Allison was confirmed by the Senate this month to head up the office, created by Treasury last year to oversee the Troubled Asset Relief Program. The office has 166 staff as of June 22, he told lawmakers, adding that while the Treasury has “accomplished a great deal in a short amount of time,” its work is “far from finished.”
The TARP has funded billions of dollars in government investments for faltering banks, helped rescue the U.S. auto industry, propped up insurer American International Group Inc. and provided money to help homeowners with mortgage refinancing.
Allison pointed to May increases in consumer confidence and housing construction as signs that the economy “is beginning to mend.” New-home sales that same month decreased 0.6 percent from April, the Commerce Department said today.
More than 30 firms have repaid $70 billion in TARP funds and the U.S. government has collected an estimated $5 billion in dividend payments from banks that it assisted, Allison said.
Stress Tests
Responding to questions from lawmakers, Allison said the Treasury supports “periodic” stress-testing of the nation’s biggest banks to ensure stability in the financial system. He also said the first phase of the department’s Public-Private Investment Program to rid bank balance sheets of toxic assets should be announced soon.

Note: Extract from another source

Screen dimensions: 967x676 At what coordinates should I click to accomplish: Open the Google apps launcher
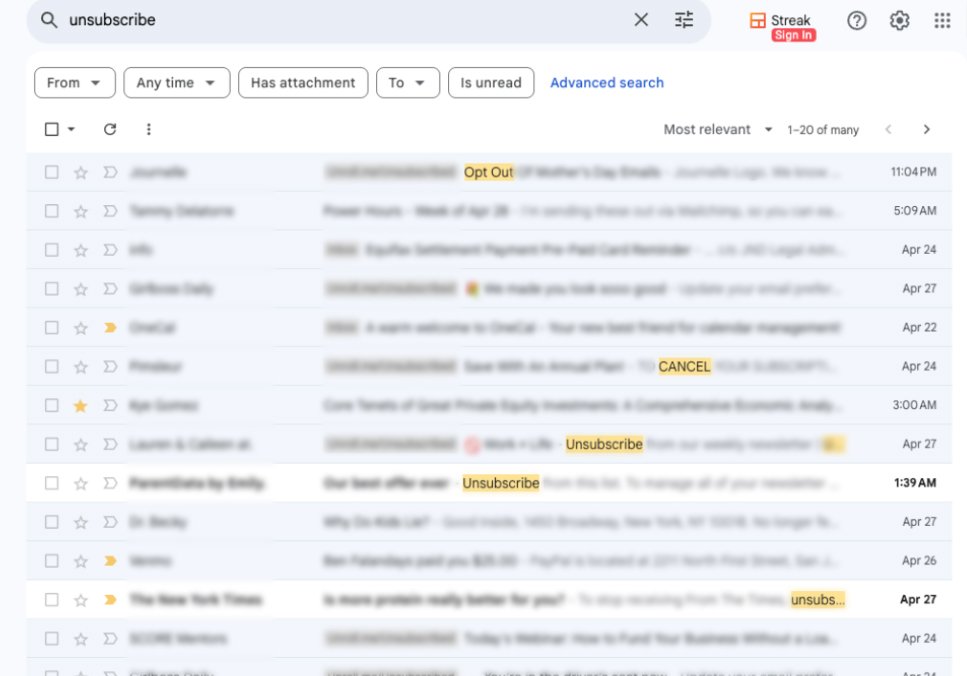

Allison told the panelists that the Treasury soon would publish its method for pricing warrants that the government received from banks under the TARP’s capital purchase program. He said he’s confident that the details for determining the value of warrants and the timing of any sales will be disclosed by early July.
“If the bank decides not to repurchase the warrants, then we have some choices to make about how we might dispose of those,” Allison said. “We have been studying this issue very carefully over time and will soon be publishing on our Web site our approach to valuing the warrants and if it comes to that, disposing of the warrants.”
Allison also said it’s “too early” for Treasury Secretary Timothy Geithner to decide whether to extend TARP spending authority past the end of this year. “We are very reluctant shareholders in corporations,” he said.